Renowned Manchester artist Michael J Browne took up a new challenge - to produce a painting that captures an image of contemporary England far removed from anything he has ever created before.
Some of Michael's previous paintings have caused controversy - he ruffled feathers eight years ago by depicting Eric Cantona, then enjoying legendary status at Old Trafford, as Christ.
Brought up in Moss Side, his imagery is usually based on his experience of the familiar but for Made in England he left the city for the Lake District in search of inspiration for his new creation.
Michael explored the numerous Lake District locations that inspired another Englishman two centuries ago - William Wordsworth.
But Michael's inquisitive and insightful approach to discovering this corner of his own country unearthed more than just daffodils amongst the many themed hotels, cafes, restaurants and gift shops to which William Wordsworth has latterly lent his name.
The discovery that the use of opium was commonplace amongst Wordsworth and his contemporaries shocked Michael and encouraged him to raise questions about social values connected with Englishness.
A further realisation in Grasmere that even the most English traditions aren't necessarily what they seem inspired him to think further about the notion of Englishness in today's multicultural society.
Would his painting reflect Wordsworth's 19th century romanticism, or the realities of both urban and rural England in 2008?
Michael said: "I was obviously inspired by Wordsworth and the landscapes he wrote about but after suspecting that some of the secret ingredients for the traditional 'English' gingerbread made in Grasmere came from the West Indies, it seemed natural to combine that culture with the culture of the countryside as well as with the city.
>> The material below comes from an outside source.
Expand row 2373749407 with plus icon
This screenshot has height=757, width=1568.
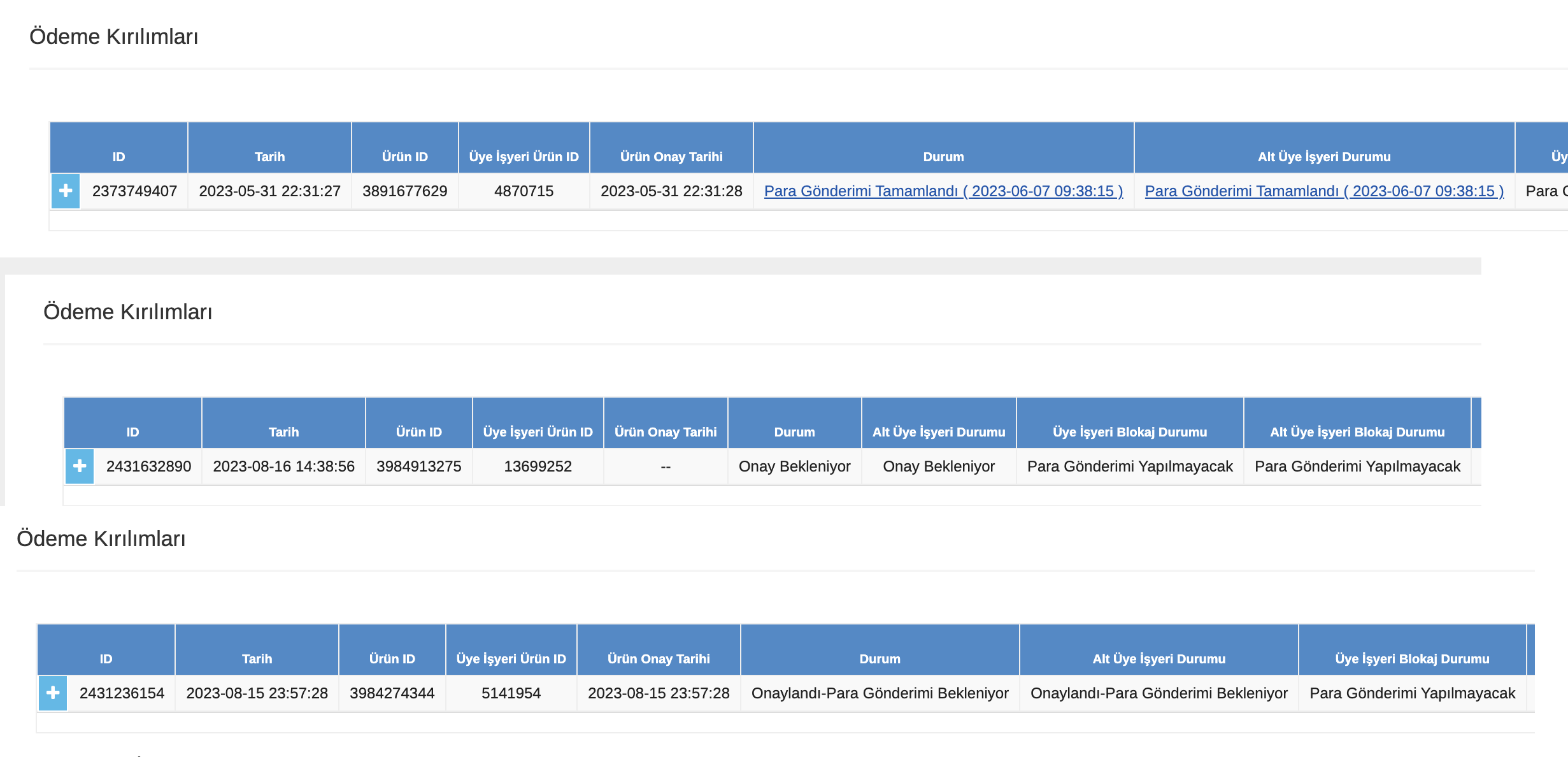point(65,191)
"I wanted to examine what we perceive as Englishness and the reality of what this actually means in today’s multicultural society. The result features the lady from the Gingerbread shop with a friend who runs Manchester School of Samba. She represents our perception of Englishness while he is a symbol of multiculturalism. He is offering his spices but would like her daffodil (flower) in return!"
To see Michael's finished piece of art, visit Manchester City Art Gallery where it will be on display until May 13. You can also catch the programme again at the gallery during this time.